Please read this entire file before asking for help or reporting bugs

Foreword

Flashboot is a system built by Damien Miller and others as an adaptation of OpenBSD that's more suited for small flash-based hardware. For most applications you don't have to compile it on you own, you just put the binary release on a flashcard and you're set (somewhat simplified).

Flashboot is not OpenBSD and it's not a official port. We are using the word OpenBSD because we don't change any source code other then the scripts that are buildning the ram disk kernel and some basic defaults configurations. The kernel and the userland is untouched but stripped to the minimum to make Flashboots fotprint as smal as possible.

Don't turn to OpenBSD mailing list for support since this project is unofficial. Please submit bug reports via the GitHub Issue Tracker.

Introduction

This is a small infrastructure to build minimal OpenBSD installations suitable for booting of flash and USB devices. This is derived from the scripts and tools used to build the OpenBSD installation media.

The system builds a ram disk kernel (bsd.gz) with a reasonably complete set of daemons and utilities.
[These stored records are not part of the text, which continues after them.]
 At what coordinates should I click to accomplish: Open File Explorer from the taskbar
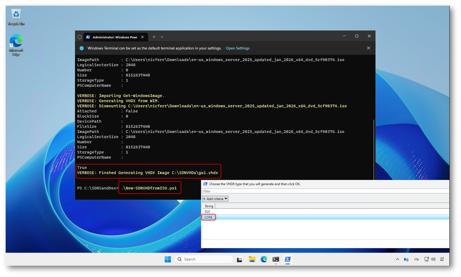point(252,259)

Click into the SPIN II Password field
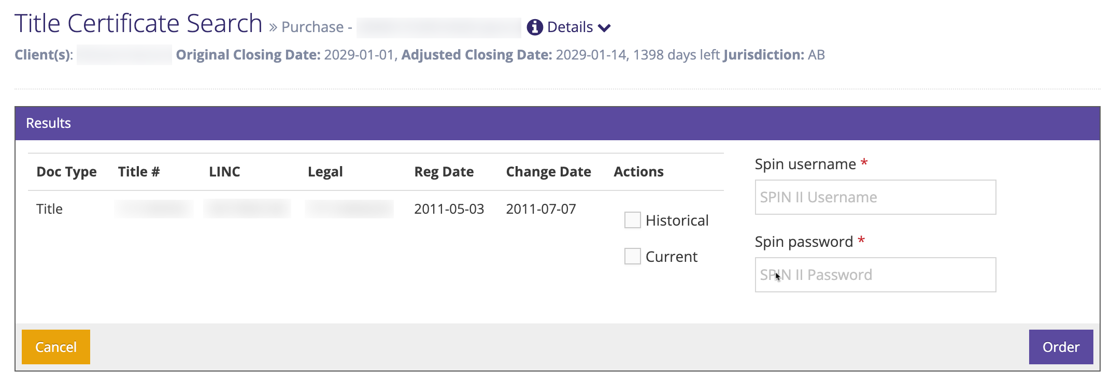click(875, 275)
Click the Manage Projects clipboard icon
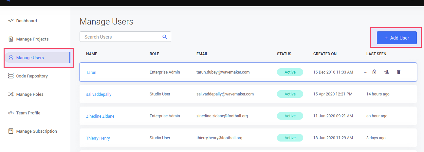Screen dimensions: 424x152 click(11, 39)
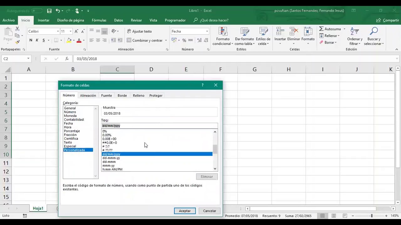Click the Save icon in title bar
This screenshot has height=225, width=401.
(49, 11)
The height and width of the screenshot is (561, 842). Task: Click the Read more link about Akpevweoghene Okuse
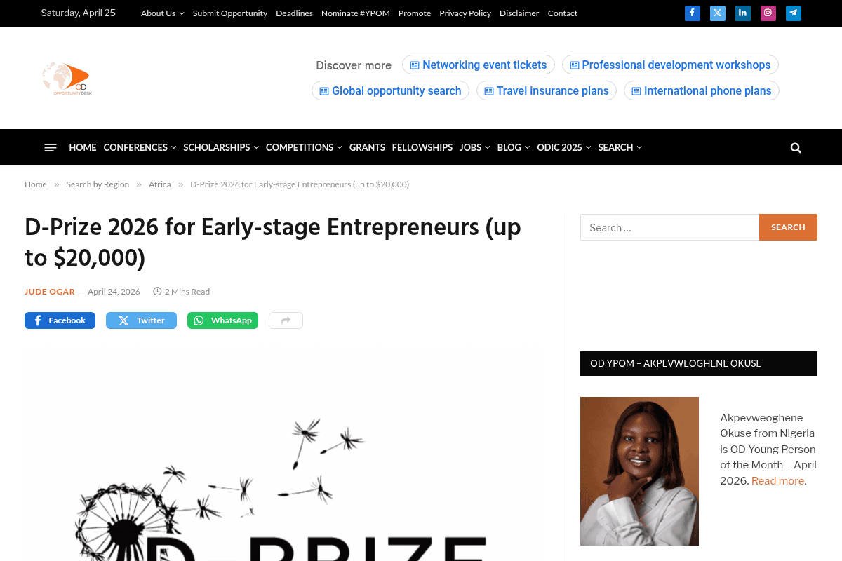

This file should be installed into the root directory of the boot device. Note that this infrastructure only builds the kernel image, it is beyond its scope to install it onto the flash device, or to prepare the flash device for booting the kernel. If you are playing with this stuff, you should know how to do this anyway.

When the flashboot kernel boots, it will attempt to mount the flash device as /flash and extract any tarball files matching /flash/.tgz into the root directory. This mechanism is intended to include the system configuration that the host will use, though it may be used to deploy updated or new binaries too. The configuration parameters accepted include most of the standard OpenBSD /etc/ files, including /etc/hostname. and a useful subset of /etc/rc.conf. See the initial-conf/rc script for details. As well as extracting /flash/*.tgz, the init script will copy any files under the /flash/conf/ directory to the root too - I find this a little more convenient for small config files that frequently change (e.g. pf.conf).

In the absence of a tarball or directory-based config, the system is configured with a basic initial configuration. The first Ethernet interface is brought up as 192.168.0.1 and the console is available (login: "root" password: "password"). The intention is to make it easy to load a real config from a freshly imaged flash card.

The assumed platform is a Soekris NET4501 (www.soekris.com), but is very easily changed by selecting a different kernel config and adjusting or renaming the initial-conf/hostname.sis0 file.

Installation

To install flashboot onto your media, you will need to format it and make it bootable first. Read the fine boot(8) and installboot(8) man pages for instructions on how to prepare the media.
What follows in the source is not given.